This study was conducted to determine the sensitivity of dual-isotope single-photon emission computerized tomography (SPECT) in predicting tumor recurrence and survival in patients treated with high-dose radiotherapy for malignant gliomas.
Studies using SPECT with thallium-201 (Tl-201) and technetium-99m (Tc-99m) hexamethypropyleneamine oxime (HMPAO) in 50 consecutive patients with malignant astrocytomas treated by surgery and high-dose radiotherapy were performed 1 day before reoperation. Maximum uptake of Tl-201 in the lesion was expressed as a ratio to that of the contralateral scalp, and uptake of Tc-99m HMPAO was expressed as a ratio to that of the cerebellar cortex. Patients were stratified into groups based on maximum radioisotope uptake values in their tumor beds. Differences in tumor histopathology at reoperation and 1-year survival between SPECT groups were determined by using chi-square analysis.
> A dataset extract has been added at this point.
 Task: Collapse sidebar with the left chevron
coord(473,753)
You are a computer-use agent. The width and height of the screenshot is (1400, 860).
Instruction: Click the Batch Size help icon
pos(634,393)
The majority of patients in Group IA (Tl-201 ratio less than 2 or Tc-99m HMPAO ratio less than 0.5) showed radiation changes in their biopsy specimens (85.7%); they had an 85.7% 1-year survival rate. Group II (Tl-201 ratio between 2 and 3.5) had predominantly infiltrating tumor (78.6%); they had a 42% 1-year survival rate. Almost all of the patients in Group III (Tl-201 ratio greater than 3.5) had solid tumor (93.3%) and they had a 6.7% 1-year survival. Survival and pathological data differed significantly among groups (p less than 0.009).
Dual-isotope SPECT data correlates with histological findings on reoperation and postoperative survival in patients with malignant gliomas.